_Exercise goal_. The full listing is to be written out again, unchanged.

_Data_.
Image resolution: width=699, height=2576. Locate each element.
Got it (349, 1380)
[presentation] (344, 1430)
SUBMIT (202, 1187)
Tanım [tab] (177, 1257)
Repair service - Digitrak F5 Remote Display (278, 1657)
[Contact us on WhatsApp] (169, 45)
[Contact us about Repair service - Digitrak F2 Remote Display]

_Answer space_.
Image resolution: width=699, height=2576. Locate each element.
Got it (349, 1380)
[presentation] (344, 1430)
SUBMIT (202, 1187)
Tanım [tab] (177, 1257)
Repair service - Digitrak F5 Remote Display (278, 1657)
[Contact us on WhatsApp] (169, 45)
[Contact us about Repair service - Digitrak F2 Remote Display]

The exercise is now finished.